My housemate promptly lost his internet connection for the day. His connection was restored when I plugged his cable back into the router, connected the router to the modem, and booted up the router.
I've done the same thing before and he did not lose his internet connection. I don't know if I rebooted the modem. It's the only thing that would have happened different.
Whenever I unplug my Windows computer from the router and connect the ethernet cable directly to the modem, the internet connection won't work until I enter the Netshell command in a command prompt window. The Windows Netshell command resets the TCP stack, in Windows. It is unclear whether Roadrunner ISP deliberately corrupts your TCP/ IP stack to prevent connecting computers to their network, or the router does that, though I've had the problem with more than one brand of router.

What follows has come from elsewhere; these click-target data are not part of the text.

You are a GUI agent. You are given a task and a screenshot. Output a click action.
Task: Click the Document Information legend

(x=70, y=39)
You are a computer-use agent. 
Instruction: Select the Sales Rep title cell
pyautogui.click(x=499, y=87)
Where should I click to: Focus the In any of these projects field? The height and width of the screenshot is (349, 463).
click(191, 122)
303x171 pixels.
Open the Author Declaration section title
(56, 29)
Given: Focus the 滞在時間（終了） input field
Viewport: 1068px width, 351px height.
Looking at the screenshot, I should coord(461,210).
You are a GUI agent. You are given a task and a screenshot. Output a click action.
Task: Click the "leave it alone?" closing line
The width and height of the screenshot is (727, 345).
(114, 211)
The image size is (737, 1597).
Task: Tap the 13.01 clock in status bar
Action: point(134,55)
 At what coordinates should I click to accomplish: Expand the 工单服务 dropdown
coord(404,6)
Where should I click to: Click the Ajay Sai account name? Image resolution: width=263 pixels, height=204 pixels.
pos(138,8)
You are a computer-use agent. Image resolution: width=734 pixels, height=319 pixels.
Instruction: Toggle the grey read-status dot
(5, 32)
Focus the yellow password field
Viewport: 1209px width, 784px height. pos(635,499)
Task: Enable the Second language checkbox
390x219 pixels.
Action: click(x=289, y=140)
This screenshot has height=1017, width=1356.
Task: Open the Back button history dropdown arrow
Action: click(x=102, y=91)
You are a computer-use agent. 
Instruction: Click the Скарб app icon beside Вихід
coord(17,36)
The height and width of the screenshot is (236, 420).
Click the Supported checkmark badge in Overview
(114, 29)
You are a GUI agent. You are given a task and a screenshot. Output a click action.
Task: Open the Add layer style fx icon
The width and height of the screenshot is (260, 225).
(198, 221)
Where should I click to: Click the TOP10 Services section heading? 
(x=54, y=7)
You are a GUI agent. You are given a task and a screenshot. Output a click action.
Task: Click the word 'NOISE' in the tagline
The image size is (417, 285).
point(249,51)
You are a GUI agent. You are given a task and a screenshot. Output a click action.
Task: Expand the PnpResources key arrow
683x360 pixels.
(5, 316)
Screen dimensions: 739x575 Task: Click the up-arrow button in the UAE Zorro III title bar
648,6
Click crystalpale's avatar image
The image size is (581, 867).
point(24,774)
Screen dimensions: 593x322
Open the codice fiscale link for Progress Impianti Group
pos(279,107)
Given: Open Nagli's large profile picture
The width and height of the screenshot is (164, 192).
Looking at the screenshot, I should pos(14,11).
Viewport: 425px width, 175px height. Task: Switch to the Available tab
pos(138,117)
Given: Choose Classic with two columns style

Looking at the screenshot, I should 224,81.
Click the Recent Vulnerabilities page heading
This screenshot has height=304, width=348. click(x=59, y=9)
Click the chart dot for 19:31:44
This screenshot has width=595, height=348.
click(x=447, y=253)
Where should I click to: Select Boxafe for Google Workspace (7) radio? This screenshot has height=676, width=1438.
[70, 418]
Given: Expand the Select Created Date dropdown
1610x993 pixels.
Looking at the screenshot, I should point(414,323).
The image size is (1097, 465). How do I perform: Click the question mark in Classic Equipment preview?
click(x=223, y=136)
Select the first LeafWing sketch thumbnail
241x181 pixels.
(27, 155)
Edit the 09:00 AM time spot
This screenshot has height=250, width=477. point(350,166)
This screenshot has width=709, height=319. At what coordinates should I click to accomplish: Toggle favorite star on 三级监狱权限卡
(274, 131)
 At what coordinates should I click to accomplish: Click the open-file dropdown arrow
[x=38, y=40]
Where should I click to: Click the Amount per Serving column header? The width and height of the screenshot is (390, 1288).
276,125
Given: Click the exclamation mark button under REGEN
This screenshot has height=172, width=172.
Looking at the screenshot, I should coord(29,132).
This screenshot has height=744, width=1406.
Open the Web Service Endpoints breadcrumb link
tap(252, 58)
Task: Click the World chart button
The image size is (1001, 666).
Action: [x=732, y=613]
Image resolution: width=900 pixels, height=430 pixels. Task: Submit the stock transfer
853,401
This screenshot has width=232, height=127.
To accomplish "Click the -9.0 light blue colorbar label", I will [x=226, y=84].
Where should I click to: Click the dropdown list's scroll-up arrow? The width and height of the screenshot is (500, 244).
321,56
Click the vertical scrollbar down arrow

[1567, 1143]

Is there a similar procedure for Linux?
I've searched on the Internet, and found theoretical, convoluted and seemingly nonresponsive, answers that pertain to something different, and answers that pertain to some different operating system like Ubantu. I've seen advanced discussions about what some OTHER procedure is.
The only thing that will make sense to me is the simple command or commands to reset TCP in Linux.
The solution must NOT reset all of my housemate's OTHER computer settings or whatever to their default whatever. ONLY the Internet connection.